The recent Mars Pathfinder mission demonstrated the utility of such an
approach. The Sojourner Rover was carried to the surface of Mars by a lander. Over
an area approximately 10 meters in radius, it conducted soil experiments in several
different terrains, took detailed images of rocks and soils from centimeters away, and
placed its on-board spectrometer on 16 distinct targets (9 rocks and 7 soil sites).

Figure 8
Future missions plan to expand this successful technology by incorporating mobile
robots (“rovers”) which are capable of traversing even larger distances, carrying their
instruments to a wider variety of features and even caching samples along the way. A
key requirement for these new planetary robots is greater navigational autonomy,
since longer distances than in prior missions must be covered between
communications with Earth. The field of planetary exploration offers a rich
environment for mobile robotics research, encompassing many complicated issues
which must be tackled in order to produce successful missions. In particular, some of
the issues related to autonomous path-planning for planetary rovers. With the tools
provided by improvements in these areas, mobile robots will prove to be an even
more useful and robust addition to the techniques available for planetary exploration.

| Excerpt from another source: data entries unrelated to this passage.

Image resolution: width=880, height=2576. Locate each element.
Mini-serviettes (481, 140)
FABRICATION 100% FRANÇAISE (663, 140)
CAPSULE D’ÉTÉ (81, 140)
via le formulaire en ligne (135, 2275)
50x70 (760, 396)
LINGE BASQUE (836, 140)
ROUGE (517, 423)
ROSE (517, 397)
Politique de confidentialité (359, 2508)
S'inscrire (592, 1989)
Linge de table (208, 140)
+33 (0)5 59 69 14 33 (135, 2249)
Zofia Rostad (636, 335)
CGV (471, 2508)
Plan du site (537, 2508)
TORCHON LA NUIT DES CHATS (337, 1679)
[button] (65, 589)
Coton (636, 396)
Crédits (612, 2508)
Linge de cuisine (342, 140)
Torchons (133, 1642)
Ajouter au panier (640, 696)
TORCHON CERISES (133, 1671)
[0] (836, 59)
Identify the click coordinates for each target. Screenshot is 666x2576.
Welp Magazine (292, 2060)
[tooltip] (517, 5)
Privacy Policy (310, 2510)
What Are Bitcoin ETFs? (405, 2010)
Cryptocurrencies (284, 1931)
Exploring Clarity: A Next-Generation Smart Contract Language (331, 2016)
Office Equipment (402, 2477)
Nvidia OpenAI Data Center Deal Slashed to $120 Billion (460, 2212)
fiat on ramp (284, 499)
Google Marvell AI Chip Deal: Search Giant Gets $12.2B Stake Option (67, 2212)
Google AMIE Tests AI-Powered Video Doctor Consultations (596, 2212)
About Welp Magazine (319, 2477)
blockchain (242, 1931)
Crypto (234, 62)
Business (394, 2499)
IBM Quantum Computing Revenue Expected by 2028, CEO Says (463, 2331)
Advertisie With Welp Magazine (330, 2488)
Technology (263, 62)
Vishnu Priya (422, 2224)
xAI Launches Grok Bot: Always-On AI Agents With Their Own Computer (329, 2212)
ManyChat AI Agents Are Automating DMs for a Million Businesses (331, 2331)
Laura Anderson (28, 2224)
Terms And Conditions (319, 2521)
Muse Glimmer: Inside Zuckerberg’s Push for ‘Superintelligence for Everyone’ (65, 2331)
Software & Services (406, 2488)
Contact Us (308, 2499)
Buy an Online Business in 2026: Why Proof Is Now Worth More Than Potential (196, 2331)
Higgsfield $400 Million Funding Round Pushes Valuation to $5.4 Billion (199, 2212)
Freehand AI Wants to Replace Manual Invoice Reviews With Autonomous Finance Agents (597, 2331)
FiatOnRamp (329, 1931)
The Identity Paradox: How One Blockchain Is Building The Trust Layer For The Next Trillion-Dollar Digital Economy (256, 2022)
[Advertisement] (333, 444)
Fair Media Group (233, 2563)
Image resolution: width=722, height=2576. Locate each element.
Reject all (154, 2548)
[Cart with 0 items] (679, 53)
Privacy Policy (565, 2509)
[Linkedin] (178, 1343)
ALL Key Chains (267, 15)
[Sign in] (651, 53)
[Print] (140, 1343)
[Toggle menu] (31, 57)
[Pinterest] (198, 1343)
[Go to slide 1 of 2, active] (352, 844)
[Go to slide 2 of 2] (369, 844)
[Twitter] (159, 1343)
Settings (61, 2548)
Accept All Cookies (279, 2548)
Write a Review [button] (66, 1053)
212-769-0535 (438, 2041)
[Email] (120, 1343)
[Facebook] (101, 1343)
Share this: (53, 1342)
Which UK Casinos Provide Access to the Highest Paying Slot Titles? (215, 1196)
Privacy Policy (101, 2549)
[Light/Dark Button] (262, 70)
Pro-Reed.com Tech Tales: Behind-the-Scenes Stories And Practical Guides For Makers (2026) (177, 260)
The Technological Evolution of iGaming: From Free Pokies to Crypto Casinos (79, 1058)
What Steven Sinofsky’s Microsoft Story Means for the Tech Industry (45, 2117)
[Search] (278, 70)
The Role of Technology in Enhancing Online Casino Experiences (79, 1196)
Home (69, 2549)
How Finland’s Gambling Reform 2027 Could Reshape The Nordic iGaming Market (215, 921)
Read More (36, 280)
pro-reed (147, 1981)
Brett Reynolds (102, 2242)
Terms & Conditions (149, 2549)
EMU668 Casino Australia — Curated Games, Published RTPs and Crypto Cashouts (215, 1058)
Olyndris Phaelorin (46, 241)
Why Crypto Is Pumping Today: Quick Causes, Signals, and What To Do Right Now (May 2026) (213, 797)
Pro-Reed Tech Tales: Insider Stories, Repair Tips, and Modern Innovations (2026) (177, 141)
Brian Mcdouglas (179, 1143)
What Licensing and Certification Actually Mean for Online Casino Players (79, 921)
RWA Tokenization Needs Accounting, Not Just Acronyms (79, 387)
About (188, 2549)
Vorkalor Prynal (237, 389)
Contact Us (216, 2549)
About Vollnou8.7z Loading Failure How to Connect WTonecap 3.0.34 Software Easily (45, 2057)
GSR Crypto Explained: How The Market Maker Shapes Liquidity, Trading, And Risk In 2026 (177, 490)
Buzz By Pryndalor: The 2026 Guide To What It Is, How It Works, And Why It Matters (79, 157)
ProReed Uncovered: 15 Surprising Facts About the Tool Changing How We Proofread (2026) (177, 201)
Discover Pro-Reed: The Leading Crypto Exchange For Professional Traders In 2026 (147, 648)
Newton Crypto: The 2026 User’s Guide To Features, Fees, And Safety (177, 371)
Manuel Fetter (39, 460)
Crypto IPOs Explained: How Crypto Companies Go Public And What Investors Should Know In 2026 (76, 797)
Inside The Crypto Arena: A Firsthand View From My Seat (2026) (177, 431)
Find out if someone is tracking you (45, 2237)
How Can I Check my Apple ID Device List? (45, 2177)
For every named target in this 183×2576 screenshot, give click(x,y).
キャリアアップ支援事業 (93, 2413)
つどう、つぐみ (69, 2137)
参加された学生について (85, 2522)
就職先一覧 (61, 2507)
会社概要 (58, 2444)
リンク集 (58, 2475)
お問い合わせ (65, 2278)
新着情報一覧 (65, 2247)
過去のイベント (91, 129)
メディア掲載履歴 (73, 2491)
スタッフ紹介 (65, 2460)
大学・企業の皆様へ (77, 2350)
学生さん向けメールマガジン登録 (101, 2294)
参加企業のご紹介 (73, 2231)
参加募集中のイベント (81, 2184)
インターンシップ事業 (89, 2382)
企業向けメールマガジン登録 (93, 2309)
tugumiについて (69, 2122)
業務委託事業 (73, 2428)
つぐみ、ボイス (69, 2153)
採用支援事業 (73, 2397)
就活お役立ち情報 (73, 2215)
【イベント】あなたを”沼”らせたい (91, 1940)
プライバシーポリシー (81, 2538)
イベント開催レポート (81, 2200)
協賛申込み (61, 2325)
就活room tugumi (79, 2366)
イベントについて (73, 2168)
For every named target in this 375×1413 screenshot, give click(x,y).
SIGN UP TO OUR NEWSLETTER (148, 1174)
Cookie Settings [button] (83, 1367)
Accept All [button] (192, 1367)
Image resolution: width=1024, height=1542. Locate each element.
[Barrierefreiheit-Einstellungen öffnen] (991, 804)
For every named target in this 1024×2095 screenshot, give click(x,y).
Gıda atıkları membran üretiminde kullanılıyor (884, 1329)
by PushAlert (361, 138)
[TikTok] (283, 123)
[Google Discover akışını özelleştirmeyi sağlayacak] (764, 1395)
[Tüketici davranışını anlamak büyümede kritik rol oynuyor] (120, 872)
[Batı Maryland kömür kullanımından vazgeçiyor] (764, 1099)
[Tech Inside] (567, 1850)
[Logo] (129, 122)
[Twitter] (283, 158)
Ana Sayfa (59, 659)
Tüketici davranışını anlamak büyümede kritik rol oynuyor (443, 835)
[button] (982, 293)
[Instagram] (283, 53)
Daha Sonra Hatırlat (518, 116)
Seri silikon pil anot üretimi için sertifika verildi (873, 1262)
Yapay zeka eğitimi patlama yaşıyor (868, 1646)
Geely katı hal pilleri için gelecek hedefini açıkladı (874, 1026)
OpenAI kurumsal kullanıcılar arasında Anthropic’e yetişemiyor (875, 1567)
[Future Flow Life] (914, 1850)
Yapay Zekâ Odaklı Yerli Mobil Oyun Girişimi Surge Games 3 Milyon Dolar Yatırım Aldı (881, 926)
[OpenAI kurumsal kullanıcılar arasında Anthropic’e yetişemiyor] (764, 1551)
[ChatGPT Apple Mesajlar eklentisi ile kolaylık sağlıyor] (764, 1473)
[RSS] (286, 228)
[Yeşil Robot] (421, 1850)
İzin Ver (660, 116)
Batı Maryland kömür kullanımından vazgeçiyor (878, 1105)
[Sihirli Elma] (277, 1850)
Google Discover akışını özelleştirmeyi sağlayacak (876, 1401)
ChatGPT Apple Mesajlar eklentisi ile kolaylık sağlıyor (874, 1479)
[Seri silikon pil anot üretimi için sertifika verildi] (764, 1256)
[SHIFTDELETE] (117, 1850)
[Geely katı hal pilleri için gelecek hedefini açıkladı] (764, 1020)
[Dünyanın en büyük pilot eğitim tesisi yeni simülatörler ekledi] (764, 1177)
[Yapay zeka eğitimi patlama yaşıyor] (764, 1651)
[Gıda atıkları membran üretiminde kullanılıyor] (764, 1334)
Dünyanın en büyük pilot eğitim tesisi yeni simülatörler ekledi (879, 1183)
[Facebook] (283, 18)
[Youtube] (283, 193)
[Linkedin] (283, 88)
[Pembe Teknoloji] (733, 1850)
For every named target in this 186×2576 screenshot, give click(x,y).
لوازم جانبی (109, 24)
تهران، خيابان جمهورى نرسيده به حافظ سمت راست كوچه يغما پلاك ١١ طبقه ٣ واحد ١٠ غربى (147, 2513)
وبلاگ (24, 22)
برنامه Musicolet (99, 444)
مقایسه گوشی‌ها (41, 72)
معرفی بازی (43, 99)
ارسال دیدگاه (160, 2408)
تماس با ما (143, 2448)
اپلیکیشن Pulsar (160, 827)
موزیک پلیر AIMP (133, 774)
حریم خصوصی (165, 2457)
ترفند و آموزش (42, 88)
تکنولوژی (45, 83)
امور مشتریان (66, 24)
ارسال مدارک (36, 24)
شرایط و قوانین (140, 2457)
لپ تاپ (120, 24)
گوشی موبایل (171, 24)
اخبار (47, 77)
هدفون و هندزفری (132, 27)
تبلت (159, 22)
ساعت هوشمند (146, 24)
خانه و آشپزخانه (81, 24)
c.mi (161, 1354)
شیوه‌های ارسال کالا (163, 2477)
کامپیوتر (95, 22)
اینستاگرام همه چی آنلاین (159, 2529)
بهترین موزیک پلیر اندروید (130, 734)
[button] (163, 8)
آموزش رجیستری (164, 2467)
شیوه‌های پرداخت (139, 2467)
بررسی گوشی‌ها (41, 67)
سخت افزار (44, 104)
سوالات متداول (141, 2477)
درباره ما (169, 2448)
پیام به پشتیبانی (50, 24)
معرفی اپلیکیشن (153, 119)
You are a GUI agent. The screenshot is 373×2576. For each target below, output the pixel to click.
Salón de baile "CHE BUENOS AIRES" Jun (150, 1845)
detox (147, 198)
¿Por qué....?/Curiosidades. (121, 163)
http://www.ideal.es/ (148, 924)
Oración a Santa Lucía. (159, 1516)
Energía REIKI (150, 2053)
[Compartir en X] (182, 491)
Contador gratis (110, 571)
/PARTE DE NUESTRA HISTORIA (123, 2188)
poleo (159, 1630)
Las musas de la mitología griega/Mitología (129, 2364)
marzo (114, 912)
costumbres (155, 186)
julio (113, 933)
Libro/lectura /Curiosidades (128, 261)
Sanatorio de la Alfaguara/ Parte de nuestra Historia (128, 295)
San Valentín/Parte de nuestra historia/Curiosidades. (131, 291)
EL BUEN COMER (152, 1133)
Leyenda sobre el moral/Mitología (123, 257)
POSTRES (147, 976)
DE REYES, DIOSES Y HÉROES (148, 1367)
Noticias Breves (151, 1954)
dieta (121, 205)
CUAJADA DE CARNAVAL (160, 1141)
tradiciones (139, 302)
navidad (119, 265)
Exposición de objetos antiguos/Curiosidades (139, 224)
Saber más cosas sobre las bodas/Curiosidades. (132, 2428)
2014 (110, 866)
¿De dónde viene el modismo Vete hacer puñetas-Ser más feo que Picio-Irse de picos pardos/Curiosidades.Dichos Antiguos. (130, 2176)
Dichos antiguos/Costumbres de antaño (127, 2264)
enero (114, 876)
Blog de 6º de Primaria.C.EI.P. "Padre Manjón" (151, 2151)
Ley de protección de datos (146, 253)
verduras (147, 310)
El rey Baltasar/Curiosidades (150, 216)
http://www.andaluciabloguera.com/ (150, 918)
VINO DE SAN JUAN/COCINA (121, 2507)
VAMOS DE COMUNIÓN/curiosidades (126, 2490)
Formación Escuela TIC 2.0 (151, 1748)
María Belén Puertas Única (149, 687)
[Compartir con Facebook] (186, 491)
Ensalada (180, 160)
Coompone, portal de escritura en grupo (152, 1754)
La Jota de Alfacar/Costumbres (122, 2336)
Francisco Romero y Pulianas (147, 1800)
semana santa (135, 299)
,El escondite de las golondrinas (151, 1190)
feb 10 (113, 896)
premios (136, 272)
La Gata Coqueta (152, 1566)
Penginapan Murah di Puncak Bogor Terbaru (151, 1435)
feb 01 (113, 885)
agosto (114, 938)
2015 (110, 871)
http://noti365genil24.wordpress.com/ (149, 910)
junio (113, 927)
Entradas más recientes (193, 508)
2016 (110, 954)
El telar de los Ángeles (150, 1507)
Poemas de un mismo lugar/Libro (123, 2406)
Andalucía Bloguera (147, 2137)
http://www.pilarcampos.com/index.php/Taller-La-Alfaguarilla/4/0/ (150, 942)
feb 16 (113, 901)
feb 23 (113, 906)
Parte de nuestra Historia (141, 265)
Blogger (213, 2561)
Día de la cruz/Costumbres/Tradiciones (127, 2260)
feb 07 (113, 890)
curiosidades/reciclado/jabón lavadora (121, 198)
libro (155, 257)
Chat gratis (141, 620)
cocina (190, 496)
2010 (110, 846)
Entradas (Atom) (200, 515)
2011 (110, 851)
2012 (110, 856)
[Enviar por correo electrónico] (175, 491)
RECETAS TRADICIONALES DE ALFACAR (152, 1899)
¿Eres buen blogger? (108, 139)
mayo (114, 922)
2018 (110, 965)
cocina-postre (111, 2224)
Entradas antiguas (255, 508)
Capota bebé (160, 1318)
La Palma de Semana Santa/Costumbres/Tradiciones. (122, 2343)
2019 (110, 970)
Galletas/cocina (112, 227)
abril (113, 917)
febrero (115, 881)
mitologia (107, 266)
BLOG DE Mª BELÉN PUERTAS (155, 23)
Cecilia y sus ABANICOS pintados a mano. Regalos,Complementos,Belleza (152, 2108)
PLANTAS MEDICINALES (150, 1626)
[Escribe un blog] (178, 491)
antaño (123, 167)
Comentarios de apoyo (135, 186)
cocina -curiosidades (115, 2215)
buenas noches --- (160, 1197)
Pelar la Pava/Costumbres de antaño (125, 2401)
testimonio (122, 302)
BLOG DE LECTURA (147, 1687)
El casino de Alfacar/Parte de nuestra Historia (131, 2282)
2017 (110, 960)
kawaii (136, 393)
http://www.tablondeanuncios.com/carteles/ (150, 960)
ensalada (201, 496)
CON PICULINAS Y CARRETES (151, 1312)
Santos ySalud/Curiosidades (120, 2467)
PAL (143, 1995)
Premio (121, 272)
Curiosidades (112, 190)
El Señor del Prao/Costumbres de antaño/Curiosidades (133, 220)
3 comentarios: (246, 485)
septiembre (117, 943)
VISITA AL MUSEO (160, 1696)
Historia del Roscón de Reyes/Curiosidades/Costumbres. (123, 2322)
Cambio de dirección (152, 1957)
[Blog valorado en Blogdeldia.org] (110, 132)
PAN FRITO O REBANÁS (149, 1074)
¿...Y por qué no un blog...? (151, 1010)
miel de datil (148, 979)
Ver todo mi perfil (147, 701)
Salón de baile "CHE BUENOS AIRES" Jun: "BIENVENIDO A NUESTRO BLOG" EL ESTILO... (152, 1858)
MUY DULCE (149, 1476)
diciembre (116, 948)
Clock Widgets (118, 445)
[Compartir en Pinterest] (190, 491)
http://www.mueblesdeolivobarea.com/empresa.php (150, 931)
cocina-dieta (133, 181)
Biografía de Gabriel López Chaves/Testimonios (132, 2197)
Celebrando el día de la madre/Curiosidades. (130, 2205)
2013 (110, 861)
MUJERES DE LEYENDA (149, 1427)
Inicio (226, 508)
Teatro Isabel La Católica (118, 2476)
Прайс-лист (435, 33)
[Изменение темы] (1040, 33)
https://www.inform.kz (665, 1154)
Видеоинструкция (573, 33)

5.2 Biological Inspiration:
When trying to re-create biological phenomena, it makes sense to look at the
biological world for some good initial pointers. For instance, the study of robotic
locomotion is aided by observing and imitating biological systems. A robot is limited
when using wheels (very un-biological) in rough terrains, whereas a biologically
inspired robot would have legs like that of a spider for maneuvering around and over
obstacles.
Another example may be how a spider-like robot that loses a leg might adjust its
gait to complete a mission-critical task. One can look at an experiment performed as
an example. Here two legs from opposite sides of a spider were amputated. Two
possibilities existed for the spider: it could either retain a diagonal rhythm of
locomotion using four legs, but lose its ability to balance; or it could move three legs
at a time, offsetting its diagonal rhythm. The experiment showed that the spider
chose the second alternative, which was more mechanically stable. This apparently
has to do with the fact that although the walking patterns are determined in the
spiders “central oscillator,” they can be modified by feedback from sensory organs in
the legs. In effect, the spider adapted by reprogramming itself.